WASHINGTON -- With holiday gift-giving just around the corner, an entertainment software panel has a message for Santa: Check the ratings.

The Entertainment Software Rating Board launched a national education campaign to help parents choose the right computers and video games for children.

In addition to a public service announcement featuring golfer Tiger Woods, the campaign will try to reach parents by placing educational materials in major retail stores.

"When parents check the ratings, the control is in their hands right where it belongs," said Arthur Pober, the board's executive director.

Industry figures show about half of the estimated $6-billion in annual video game sales will be in the last month before the holidays.

The independent ESRB panel, established in 1994 by the Interactive Digital Software Association, the trade group representing computer and video gamemakers, has rated almost 6,000 games.

Under its rating system, a symbol on the front of a game's box tells for which age group the product is appropriate: "EC" for early childhood, age 3 and older; "E" for everyone, age 6 and older; "T" for teen, age 13 and older; "M" for mature, age 17 and older; and "A" for adults only.

Also, the games have content descriptions in a black-and-white box on the back of the package that provide information about among other things violence, sexual themes, language, even drinking alcohol and tobacco usage.

People who rate the games are retired educators, parents and others with no ties to the computer or video game industry, industry spokesmen said.

Few parents know about the rating system.

A recent survey conducted for the organization found that only 45 percent of parents are aware of it, and when the system was described to them, 80 percent said it is helpful.

"The campaign is founded on the core principle that when people know about the ESRB, they use it and trust it," said Doug Lowenstein, president of software association. "Our job is to make sure they know about it."

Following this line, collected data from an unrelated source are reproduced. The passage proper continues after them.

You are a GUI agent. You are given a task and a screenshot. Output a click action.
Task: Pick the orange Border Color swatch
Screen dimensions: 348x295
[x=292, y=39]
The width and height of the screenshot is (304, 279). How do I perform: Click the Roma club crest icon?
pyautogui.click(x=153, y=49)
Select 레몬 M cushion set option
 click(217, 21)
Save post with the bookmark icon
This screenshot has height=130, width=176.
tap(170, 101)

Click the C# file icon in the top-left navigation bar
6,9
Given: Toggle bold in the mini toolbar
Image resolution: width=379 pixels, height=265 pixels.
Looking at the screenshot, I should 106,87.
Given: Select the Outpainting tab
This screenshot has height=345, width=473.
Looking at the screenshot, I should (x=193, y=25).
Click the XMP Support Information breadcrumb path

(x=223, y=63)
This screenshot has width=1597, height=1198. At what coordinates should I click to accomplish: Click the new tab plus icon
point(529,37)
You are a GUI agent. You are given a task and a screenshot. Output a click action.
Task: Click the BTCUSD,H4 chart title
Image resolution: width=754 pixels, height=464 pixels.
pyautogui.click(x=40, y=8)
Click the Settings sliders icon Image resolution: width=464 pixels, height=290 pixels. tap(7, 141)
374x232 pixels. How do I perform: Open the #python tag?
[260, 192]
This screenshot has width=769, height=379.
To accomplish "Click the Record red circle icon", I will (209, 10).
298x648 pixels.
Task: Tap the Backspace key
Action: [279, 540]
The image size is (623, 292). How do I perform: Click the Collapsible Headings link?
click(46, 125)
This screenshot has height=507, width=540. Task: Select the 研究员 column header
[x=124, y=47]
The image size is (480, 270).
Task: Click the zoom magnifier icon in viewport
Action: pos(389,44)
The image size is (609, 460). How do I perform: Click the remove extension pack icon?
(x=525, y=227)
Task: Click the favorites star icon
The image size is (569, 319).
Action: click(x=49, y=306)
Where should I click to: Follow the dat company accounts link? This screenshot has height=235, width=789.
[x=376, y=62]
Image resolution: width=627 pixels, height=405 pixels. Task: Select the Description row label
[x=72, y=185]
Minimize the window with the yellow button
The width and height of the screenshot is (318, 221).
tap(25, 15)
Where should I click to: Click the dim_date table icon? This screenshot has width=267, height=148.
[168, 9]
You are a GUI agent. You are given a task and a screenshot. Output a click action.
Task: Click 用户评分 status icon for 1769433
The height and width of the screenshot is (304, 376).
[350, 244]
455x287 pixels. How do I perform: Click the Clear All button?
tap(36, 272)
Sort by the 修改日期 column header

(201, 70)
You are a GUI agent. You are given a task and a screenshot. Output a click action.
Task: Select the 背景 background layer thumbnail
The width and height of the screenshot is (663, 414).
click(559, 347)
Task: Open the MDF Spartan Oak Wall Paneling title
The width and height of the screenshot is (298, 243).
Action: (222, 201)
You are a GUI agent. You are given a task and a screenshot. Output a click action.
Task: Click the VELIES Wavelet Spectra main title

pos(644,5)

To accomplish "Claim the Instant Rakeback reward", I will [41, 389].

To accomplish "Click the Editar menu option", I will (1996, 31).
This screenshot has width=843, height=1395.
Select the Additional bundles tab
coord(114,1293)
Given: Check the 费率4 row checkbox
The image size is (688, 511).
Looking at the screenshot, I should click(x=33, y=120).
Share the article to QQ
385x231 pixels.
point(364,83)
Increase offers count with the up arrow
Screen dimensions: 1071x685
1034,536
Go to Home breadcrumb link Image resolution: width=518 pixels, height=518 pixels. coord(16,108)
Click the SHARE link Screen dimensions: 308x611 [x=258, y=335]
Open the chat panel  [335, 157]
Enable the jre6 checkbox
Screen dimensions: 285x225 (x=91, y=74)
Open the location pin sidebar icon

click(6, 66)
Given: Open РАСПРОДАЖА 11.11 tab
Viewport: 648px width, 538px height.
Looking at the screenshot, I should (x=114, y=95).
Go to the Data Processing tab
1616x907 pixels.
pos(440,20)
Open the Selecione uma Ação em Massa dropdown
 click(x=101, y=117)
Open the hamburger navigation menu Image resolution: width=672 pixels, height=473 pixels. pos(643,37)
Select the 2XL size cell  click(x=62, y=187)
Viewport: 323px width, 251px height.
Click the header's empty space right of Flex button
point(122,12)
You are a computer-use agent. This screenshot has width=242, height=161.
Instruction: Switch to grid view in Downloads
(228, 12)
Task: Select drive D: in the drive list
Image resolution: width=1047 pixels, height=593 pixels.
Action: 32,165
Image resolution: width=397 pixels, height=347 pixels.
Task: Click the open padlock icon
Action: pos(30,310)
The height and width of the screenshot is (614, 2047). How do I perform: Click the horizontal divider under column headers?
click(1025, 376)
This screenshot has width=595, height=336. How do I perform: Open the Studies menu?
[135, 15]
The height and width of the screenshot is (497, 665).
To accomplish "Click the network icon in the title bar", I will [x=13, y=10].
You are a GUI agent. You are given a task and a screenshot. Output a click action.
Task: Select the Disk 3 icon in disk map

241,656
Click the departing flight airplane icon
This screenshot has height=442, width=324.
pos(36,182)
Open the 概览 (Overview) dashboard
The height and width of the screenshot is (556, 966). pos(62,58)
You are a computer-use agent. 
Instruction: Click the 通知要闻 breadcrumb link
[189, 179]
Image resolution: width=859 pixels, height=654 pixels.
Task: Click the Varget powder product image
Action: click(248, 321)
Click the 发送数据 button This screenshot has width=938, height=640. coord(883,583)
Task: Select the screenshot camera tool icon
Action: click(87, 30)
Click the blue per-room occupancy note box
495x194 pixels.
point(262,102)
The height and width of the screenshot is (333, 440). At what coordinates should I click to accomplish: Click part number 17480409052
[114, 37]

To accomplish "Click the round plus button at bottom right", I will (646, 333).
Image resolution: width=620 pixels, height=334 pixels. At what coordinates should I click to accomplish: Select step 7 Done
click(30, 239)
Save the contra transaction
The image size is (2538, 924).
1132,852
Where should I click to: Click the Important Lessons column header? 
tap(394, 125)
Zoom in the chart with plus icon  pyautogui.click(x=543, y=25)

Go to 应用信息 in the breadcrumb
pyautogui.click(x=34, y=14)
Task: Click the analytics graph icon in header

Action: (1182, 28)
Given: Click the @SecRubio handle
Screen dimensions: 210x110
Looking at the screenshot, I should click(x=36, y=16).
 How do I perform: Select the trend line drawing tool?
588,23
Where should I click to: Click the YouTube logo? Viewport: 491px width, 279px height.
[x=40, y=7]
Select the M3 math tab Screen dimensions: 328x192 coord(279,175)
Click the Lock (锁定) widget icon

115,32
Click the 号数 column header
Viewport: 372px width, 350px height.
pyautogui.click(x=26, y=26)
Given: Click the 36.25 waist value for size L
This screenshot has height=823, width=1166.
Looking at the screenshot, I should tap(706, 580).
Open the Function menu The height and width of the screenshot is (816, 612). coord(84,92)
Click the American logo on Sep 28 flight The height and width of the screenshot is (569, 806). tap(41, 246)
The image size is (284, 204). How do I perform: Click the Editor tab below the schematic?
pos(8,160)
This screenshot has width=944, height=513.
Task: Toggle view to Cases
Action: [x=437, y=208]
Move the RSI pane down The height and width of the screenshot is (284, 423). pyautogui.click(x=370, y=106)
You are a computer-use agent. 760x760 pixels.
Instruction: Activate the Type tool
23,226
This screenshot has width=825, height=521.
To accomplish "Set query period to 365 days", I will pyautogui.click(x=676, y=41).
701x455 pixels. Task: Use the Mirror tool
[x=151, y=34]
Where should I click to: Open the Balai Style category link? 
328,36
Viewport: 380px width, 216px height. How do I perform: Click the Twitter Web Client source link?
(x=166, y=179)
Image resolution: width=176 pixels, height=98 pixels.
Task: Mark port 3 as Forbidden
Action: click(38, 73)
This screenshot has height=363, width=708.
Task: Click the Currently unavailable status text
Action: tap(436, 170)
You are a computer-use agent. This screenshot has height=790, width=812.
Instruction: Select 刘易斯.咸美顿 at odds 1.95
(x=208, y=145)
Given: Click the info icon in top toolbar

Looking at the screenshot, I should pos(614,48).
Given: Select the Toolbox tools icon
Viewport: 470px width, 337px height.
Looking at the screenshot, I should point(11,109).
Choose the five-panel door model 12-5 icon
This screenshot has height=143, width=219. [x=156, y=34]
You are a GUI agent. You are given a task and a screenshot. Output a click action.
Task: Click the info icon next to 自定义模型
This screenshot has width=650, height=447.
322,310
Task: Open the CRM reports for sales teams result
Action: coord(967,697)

Pamela Eakes, founder and president of Mothers Against Violence in America, said, "Knowing what's right for your kid takes a lot of work, and this is going to help a lot of parents."

Stores such as Wal-Mart, Target and Hollywood Video have agreed to help distribute educational materials, officials said. Wal-Mart plans to run the Woods announcement on its in-store television network.

Other stores, including Toys "R" Us, Babbages, Funcoland and Electronics Boutique, have programs under way.

Sens. Joe Lieberman, D-Conn., and Herb Kohl, D-Wis., praised the campaign but said the industry can do more.

"My hope is that the gamemakers will not stop here, that they will commit uniformly to stop marketing ultraviolent games to kids and that ultimately they will reduce the amount of digital murder and mayhem they are creating," Lieberman said.